A recent report reveals that AI systems gradually forget their safety protocols during long interactions, increasing the risk of harmful or inappropriate responses. Researchers found that a few simple prompts can break through most artificial intelligence guardrails.
Cisco Tests Chatbots Across Multiple Companies
Cisco analyzed large language models from OpenAI, Mistral, Meta, Google, Alibaba, Deepseek, and Microsoft. The team conducted 499 conversations using “multi-turn attacks,” in which users repeatedly questioned AI chatbots to bypass safety filters. Each dialogue included five to ten exchanges.

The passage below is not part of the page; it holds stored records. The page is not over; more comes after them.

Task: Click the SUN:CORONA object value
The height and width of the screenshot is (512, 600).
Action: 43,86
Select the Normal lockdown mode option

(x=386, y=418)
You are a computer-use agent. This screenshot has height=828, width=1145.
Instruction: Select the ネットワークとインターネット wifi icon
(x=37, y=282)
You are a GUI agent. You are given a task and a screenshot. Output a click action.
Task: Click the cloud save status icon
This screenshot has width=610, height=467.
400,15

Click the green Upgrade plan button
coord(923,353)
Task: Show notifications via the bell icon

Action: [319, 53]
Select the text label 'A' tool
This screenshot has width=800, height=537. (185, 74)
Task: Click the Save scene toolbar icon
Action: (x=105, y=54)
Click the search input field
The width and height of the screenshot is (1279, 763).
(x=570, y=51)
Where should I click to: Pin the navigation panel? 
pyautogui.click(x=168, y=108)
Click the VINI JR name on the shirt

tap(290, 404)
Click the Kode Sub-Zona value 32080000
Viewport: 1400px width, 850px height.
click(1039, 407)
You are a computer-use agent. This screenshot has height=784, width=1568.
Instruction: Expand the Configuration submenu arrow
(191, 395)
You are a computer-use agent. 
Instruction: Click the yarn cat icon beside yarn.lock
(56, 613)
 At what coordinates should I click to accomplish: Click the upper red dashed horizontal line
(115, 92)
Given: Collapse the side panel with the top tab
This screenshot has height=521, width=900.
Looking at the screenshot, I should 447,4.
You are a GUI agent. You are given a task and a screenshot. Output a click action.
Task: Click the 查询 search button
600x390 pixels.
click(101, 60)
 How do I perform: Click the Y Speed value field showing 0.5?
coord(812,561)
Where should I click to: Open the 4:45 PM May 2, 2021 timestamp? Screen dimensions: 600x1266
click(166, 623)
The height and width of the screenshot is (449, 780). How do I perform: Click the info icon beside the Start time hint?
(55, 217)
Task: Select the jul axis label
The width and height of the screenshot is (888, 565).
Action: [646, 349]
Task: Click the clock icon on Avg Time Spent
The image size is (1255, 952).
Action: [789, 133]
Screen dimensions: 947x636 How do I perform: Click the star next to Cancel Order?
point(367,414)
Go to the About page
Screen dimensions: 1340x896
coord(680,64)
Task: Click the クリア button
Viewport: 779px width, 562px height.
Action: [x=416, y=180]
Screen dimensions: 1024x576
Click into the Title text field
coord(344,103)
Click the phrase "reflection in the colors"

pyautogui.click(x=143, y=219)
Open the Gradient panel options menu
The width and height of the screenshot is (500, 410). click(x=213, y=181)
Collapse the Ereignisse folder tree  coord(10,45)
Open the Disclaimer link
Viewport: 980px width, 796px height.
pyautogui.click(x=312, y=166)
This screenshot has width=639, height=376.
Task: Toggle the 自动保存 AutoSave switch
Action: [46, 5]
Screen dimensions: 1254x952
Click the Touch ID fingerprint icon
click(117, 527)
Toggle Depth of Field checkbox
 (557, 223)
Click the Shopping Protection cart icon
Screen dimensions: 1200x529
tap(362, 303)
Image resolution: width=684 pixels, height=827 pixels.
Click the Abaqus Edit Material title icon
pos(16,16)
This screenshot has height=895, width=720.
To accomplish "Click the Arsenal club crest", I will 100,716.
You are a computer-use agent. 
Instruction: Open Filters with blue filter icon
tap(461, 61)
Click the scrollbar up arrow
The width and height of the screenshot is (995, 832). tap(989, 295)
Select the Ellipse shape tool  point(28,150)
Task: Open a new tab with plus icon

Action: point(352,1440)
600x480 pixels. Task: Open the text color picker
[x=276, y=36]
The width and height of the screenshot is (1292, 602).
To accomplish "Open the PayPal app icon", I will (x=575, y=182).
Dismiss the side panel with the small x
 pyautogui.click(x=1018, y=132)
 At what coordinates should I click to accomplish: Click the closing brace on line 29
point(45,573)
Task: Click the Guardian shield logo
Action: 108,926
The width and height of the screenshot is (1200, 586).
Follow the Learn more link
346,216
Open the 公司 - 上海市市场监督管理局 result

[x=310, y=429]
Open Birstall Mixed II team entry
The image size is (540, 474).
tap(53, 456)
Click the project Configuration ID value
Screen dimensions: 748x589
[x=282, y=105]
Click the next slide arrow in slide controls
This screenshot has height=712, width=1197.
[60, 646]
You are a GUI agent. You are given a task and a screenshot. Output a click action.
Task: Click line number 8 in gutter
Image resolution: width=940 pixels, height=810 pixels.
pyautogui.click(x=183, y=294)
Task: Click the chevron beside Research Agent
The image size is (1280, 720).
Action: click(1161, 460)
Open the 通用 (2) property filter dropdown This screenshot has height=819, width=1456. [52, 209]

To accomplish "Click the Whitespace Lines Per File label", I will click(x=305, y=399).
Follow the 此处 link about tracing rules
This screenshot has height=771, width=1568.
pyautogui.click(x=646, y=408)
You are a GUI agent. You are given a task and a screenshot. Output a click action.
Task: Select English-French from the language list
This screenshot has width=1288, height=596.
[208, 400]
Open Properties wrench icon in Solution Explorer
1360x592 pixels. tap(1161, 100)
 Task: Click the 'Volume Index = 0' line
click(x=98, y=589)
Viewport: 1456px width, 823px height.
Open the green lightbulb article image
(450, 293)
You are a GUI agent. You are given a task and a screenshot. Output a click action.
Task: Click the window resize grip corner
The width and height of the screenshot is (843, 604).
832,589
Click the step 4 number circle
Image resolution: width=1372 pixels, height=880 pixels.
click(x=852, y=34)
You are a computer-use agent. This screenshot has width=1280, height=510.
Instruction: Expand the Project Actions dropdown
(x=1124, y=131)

The researchers tracked how many prompts caused chatbots to reveal unsafe or illegal details, including private corporate data or misinformation. On average, chatbots gave malicious information in 64 percent of multi-question conversations but only 13 percent of single-question ones. Mistral’s Large Instruct model reached a 93 percent success rate, while Google’s Gemma stayed near 26 percent.
Open Models Shift Safety Responsibility
Cisco warned that multi-turn attacks could spread harmful content or let hackers steal confidential information. The study observed that AI systems often fail to apply safety guidelines consistently in longer chats, allowing attackers to refine their requests and bypass controls.
Mistral, along with Meta, Google, OpenAI, and Microsoft, uses open-weight models that reveal safety parameters to the public. Cisco reported that these open systems typically include fewer built-in safety features, leaving users responsible for maintaining protection when customizing models.
Cisco added that Google, Meta, Microsoft, and OpenAI claim to strengthen defenses against malicious fine-tuning. Despite these assurances, AI firms still face criticism for weak safety systems that enable criminal misuse. In one case, Anthropic confirmed that criminals exploited its Claude model to conduct large-scale data theft and extortion, demanding ransoms exceeding $500,000 (€433,000).